Per il filosofo Nishida Kitaro la conoscenza è un’azione piuttosto che il possesso di dati.

"Secondo l’epistemologia tradizionale, la conoscenza viene costruita secondo il soggetto cognitivo, e all’opposto il dato è pensato come meramente materiale o latente. […] Tuttavia, conoscere è agire e per agire si deve dare un fondamento. Di che cosa si tratta? Deve essere sempre il mondo della realtà che viene colto nell’intuizione attiva." (8)

Insomma, la prospettiva del funzionalismo computazionale è viziata alla base dalla mancanza di un rapporto con la realtà (9). Non è sufficiente riprodurre il mondo nel computer per fingere di conoscerlo. E altrettanto vale per la mente umana che crede di conoscere tramite le rappresentazioni. La difficoltà non è quindi attribuibile alla tecnologia ancora una volta imputata ingiustamente di meriti o colpe che non la riguardano. Piuttosto questa conoscenza non è verace a causa di un errore filosofico, quindi umano. Ma questa consapevolezza può renderci ancora più disponibili e aperti verso il mondo, perché sapere di non sapere è il primo passo per il risveglio dell’intelletto.

Note

1. Turing, Alan, Computing Machinery and Intelligence, in "Mind", vol.59, 1950, pp.433-460.
2. Bechtel, William, Filosofia della mente, Il Mulino, Bologna, 1992, p.194.
3. L’articolo di Turing era ben articolato e sviluppato, prendendo in considerazione anche le possibili obiezioni.

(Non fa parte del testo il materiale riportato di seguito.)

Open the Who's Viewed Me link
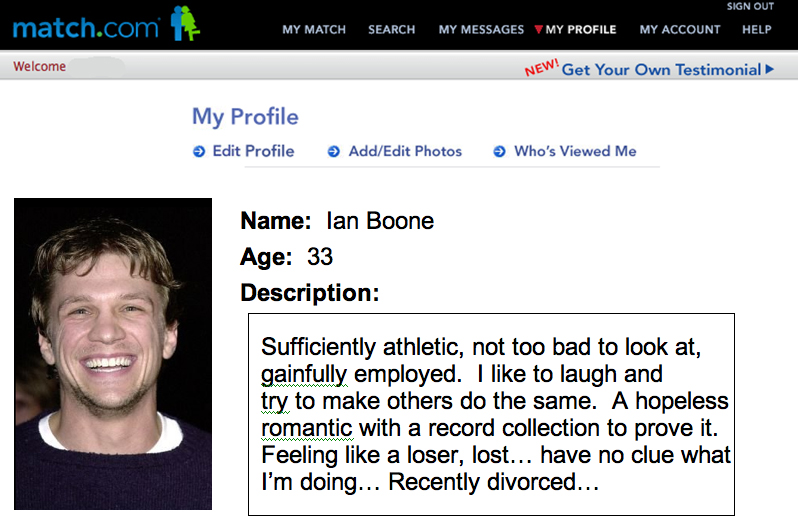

Anche il filosofo Ludwig Wittgenstein prese in seria considerazione il quesito di Turing: "Potrebbe pensare una macchina?" Cfr. Wittgenstein, Ludwig, Ricerche filosofiche, Einaudi, Torino, 1995, p. 150.
4. Fodor, Jerry, La mente modulare, Il Mulino, Bologna, 1988; Fodor, Jerry, Il problema del significato nella filosofia della mente, Il Mulino, Bologna, 1990.
5. Descartes, René, Opere filosofiche, Laterza, Bari, 1986.
6. Russell, Bertrand, La filosofia di Leibniz, Newton Compton, Roma, 1972.
7. Deshimaru, Taisen, Il vero zen. SE, Milano, 1993, pp.24-25.
8. Nishida, Kitaro, Il corpo e la conoscenza, Cafoscarina, Venezia, 2001, p.49.
9. Circa la posizione dell’epistemologia americana si legga anche l’opera di Hilary Putnam, importante esponente di questa corrente filosofica. Cfr. Putnam, Hilary, Mente, linguaggio e realtà, Adelphi, Milano, 1987.